Over the last five years, Orica has cut its carbon output by 57 per cent, and is expected to continue doing so in the wake of a carbon tax. But the jury’s out on how much of Orica’s carbon tax cost could be passed on to customers, especially given that much of its product is sold on three-year contracts.
As long as mining tax continues to take centre stage, investors won’t turn their attention to the impact of a carbon tax on the mining sector’s cost structure. Amongst miners, some analysts expect mineral sands miner Iluka (ILU) and Macarthur Coal (MCC) to be worst affected - with EPS hits of -4 per cent and -3 per cent respectively.

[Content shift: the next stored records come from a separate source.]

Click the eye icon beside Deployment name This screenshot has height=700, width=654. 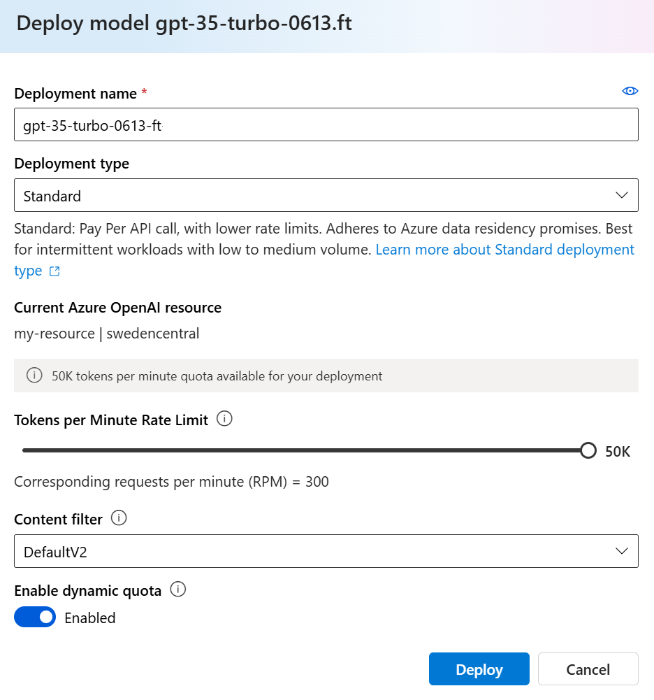coord(630,92)
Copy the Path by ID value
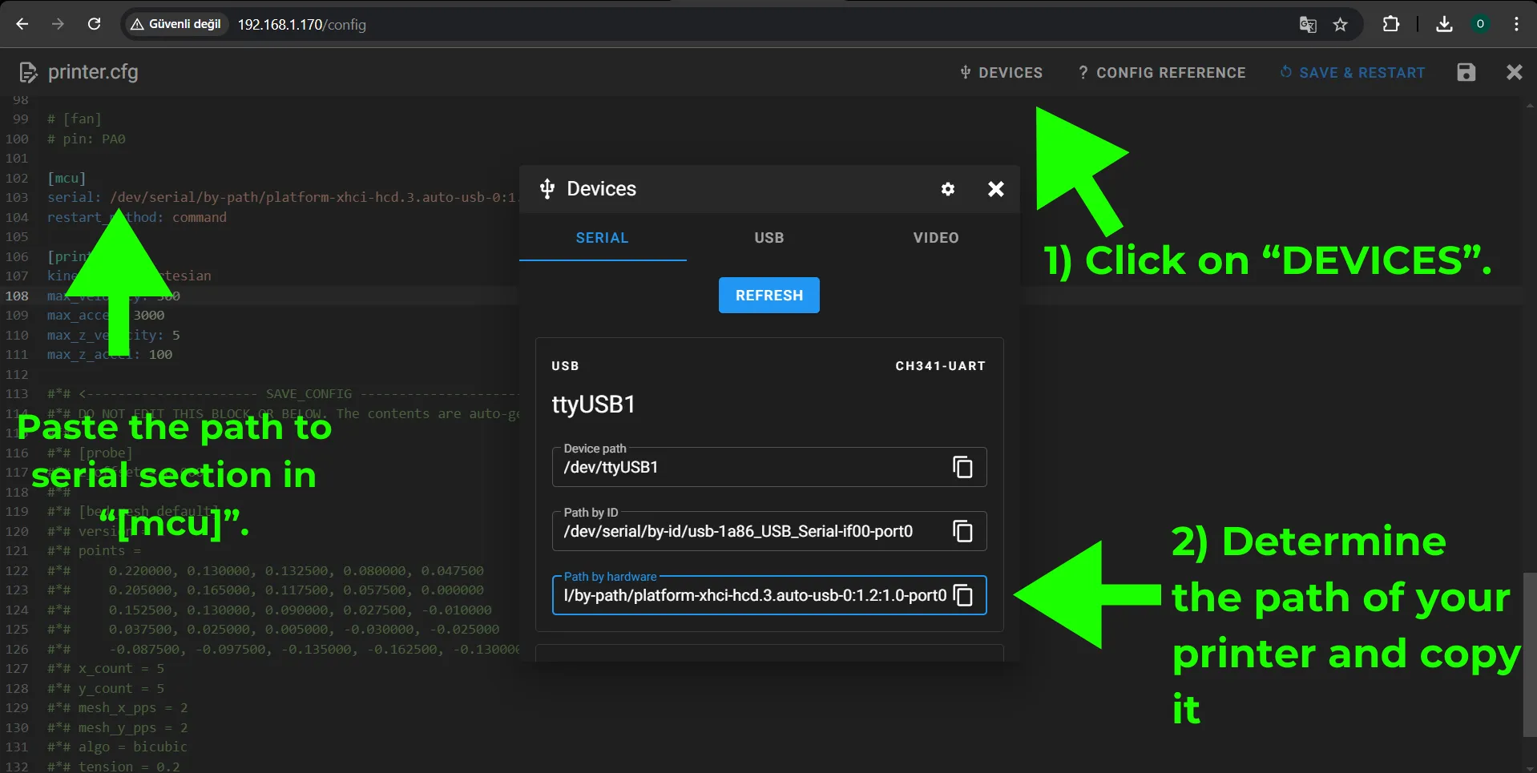 (962, 531)
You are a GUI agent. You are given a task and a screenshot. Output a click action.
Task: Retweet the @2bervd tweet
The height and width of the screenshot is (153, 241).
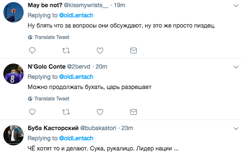[66, 112]
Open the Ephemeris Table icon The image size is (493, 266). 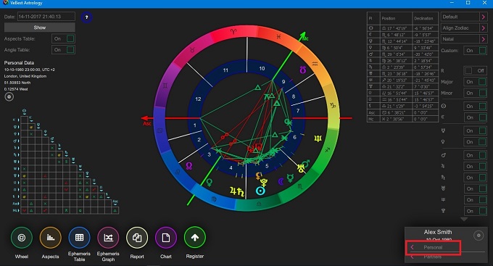(79, 238)
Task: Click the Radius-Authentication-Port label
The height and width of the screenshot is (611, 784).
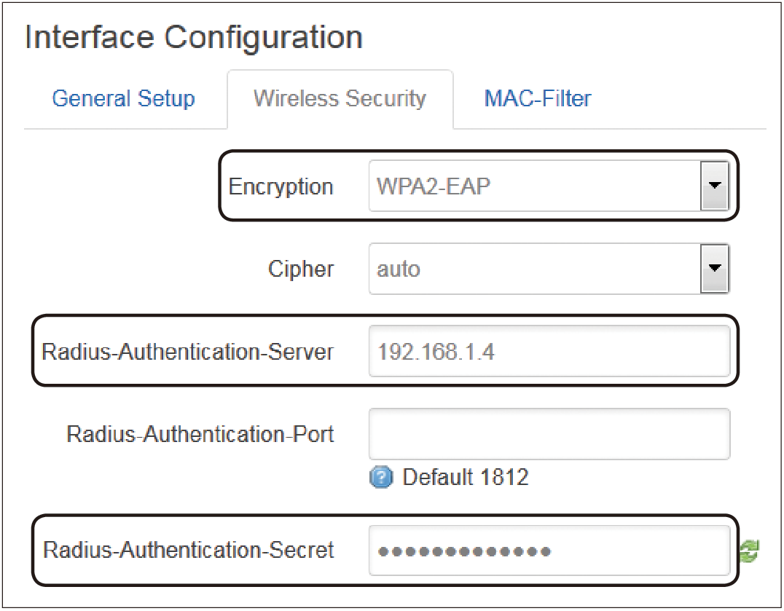Action: click(x=200, y=434)
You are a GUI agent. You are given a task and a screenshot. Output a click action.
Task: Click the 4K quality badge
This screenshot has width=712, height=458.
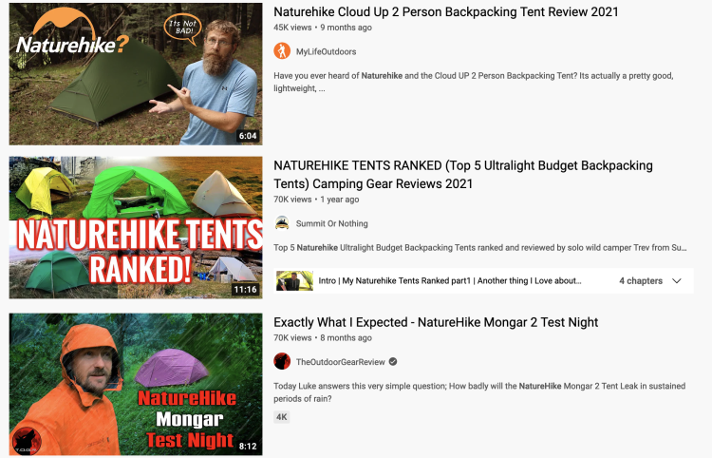[282, 416]
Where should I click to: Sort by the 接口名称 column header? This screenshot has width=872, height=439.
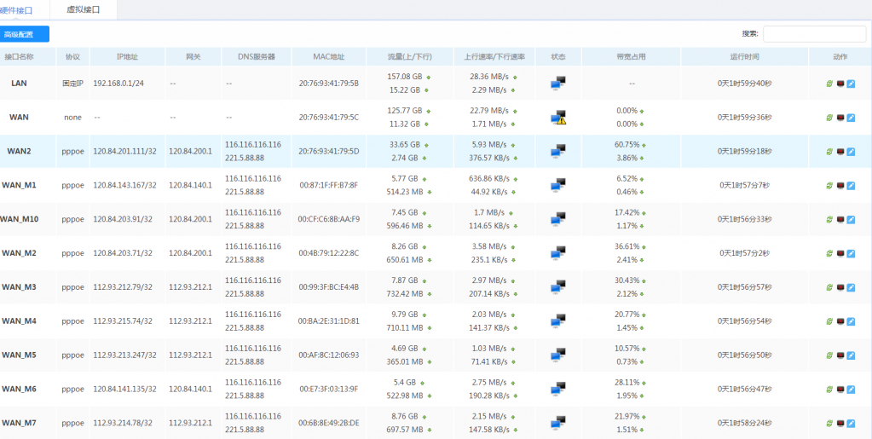coord(20,57)
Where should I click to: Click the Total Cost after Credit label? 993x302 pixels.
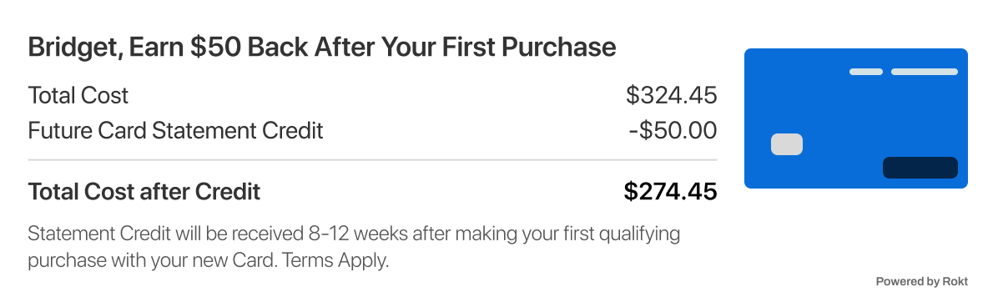[144, 191]
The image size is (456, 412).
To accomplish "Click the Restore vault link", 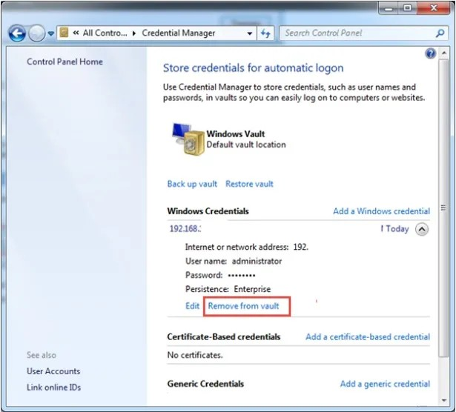I will tap(249, 184).
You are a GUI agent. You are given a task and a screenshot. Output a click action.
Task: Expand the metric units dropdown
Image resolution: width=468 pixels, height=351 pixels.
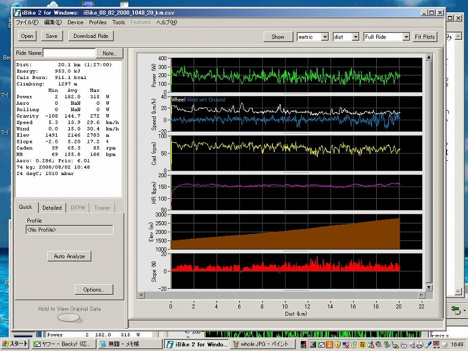click(x=325, y=37)
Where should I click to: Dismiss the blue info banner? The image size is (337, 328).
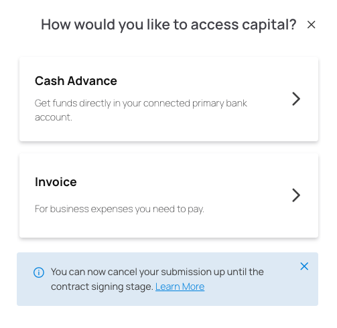(x=304, y=266)
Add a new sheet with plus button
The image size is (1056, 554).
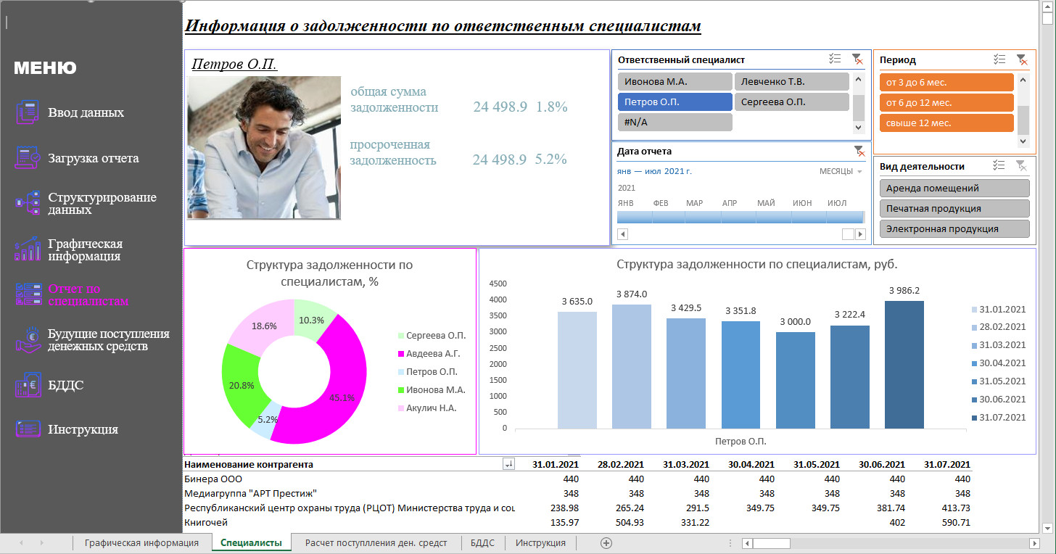pyautogui.click(x=606, y=542)
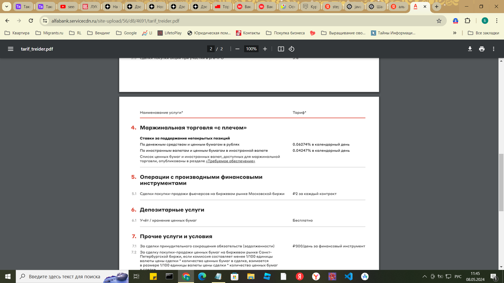The image size is (504, 283).
Task: Click the PDF page number input field
Action: click(x=211, y=49)
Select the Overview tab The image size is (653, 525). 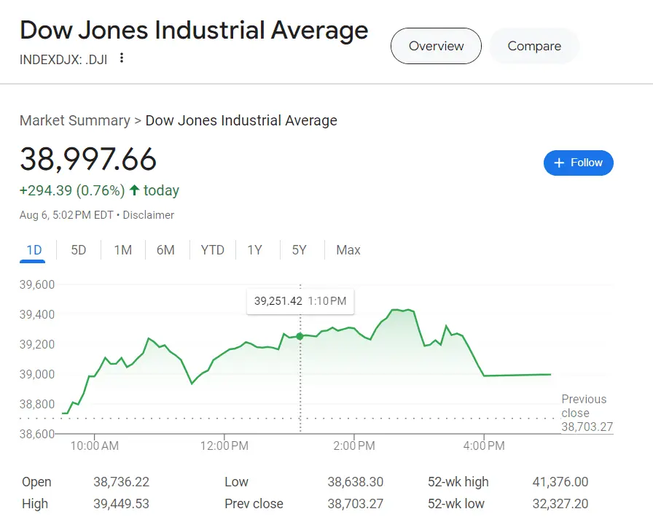tap(436, 46)
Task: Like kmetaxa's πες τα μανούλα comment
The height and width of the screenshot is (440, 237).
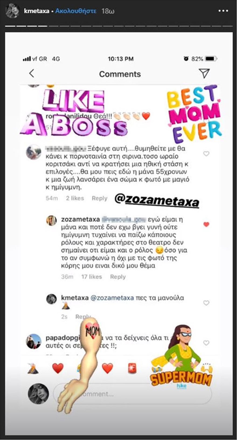Action: tap(206, 303)
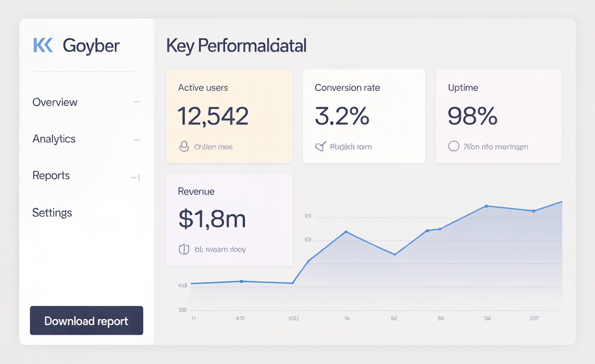Click the Download report button

point(86,321)
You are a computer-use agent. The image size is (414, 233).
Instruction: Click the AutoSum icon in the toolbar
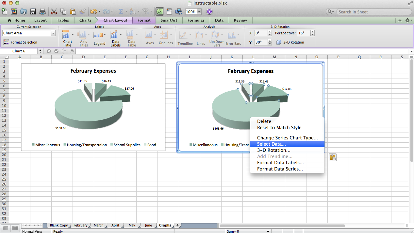coord(121,11)
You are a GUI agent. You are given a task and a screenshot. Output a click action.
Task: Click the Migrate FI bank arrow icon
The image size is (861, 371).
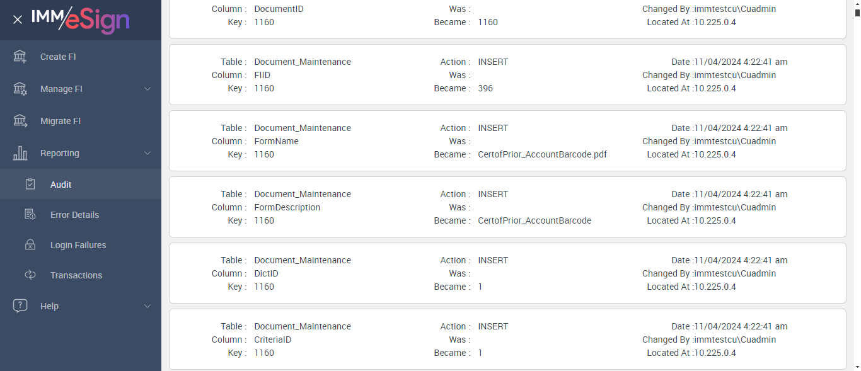pos(20,121)
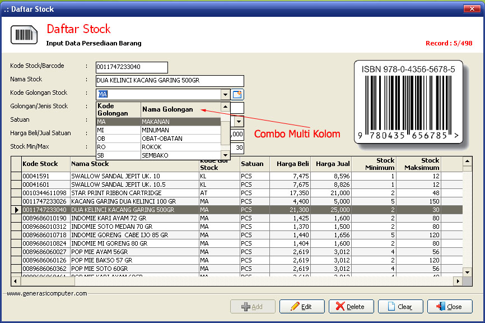Click the Clear button
This screenshot has width=485, height=323.
pyautogui.click(x=400, y=307)
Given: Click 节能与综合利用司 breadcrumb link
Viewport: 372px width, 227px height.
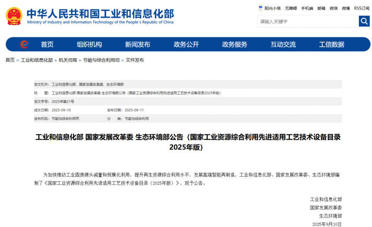Looking at the screenshot, I should (101, 60).
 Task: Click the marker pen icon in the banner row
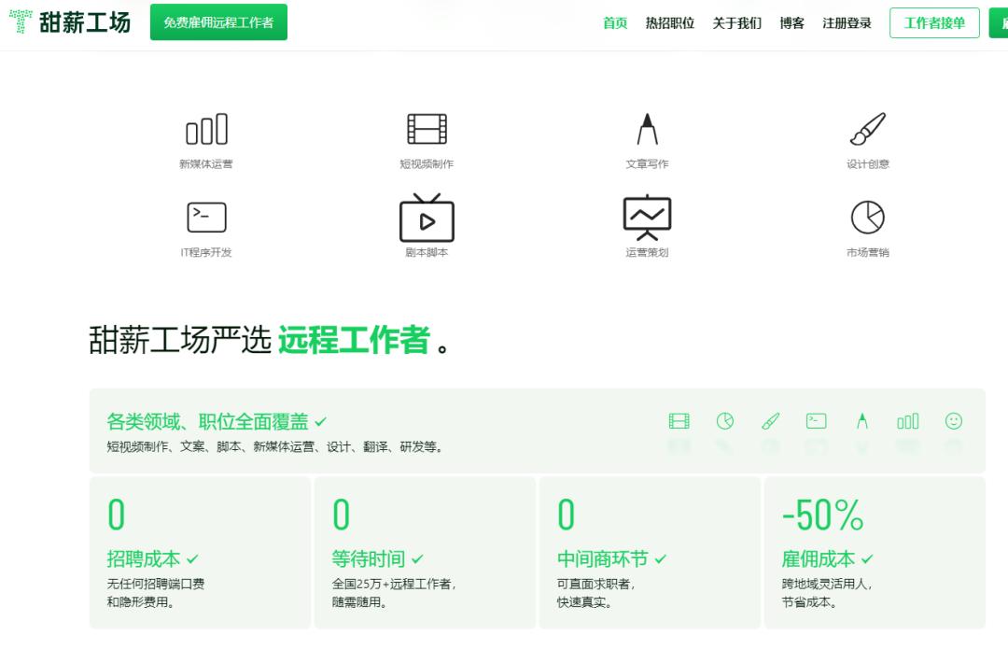click(861, 421)
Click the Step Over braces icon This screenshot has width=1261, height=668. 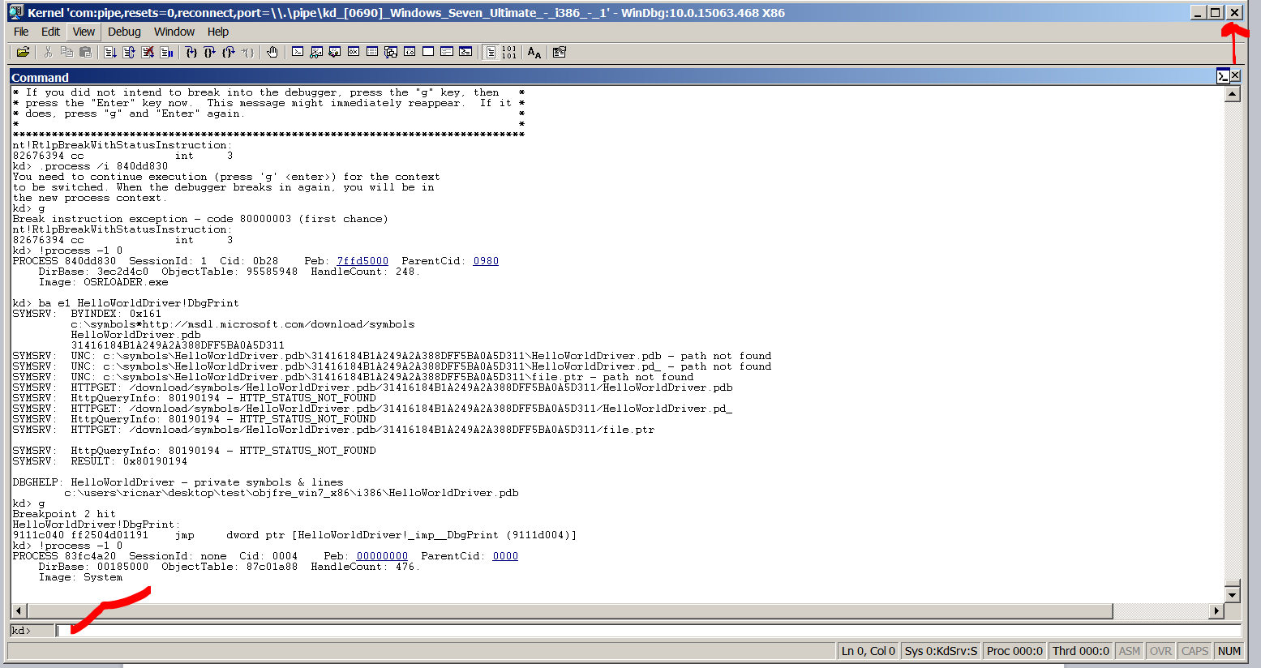[x=210, y=52]
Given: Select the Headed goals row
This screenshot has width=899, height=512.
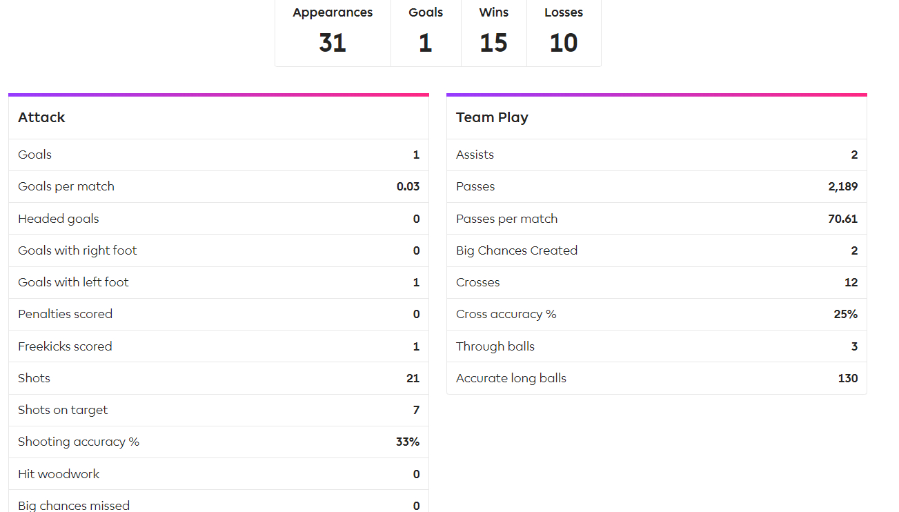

While the carbon tax will be a more significant factor for these sub-sectors of mining, the net impact on industrials is expected to be much more evident. Based on JP Morgan estimates of $25/tonne, the carbon tax will deliver a negative impact on EPS of an average 2.4 per cent, with big retailers like Woolworths (WOW) expected to take -2 per cent EPS hit.
But not all stocks are casualties of a carbon tax, with energy companies Origin Energy (ORG) and AGL Energy (AGK) expected to see their EPS rise by 1 and 2 per cent respectively over the first three years. Both AGL and Origin stand to profit handsomely from the extra demand for gas-generated power.
Origin's Australia Pacific LNG (APLNG) joint venture in Gladstone recently signed a $90 billion deal with Sinopec of China to export gas. What’s expected to make this and other LNG deals look even more favourable is a strong likelihood that government will stump-up with an even better deal to assist LNG producers than initially offered under the former CPRS. The LNG industry argues that’s it’s deserving of such deals, especially given that for every tonne of LNG-related Co2 emissions in Australia there’ll be up to seven tonnes saved globally - because the gas is essentially substituting for coal.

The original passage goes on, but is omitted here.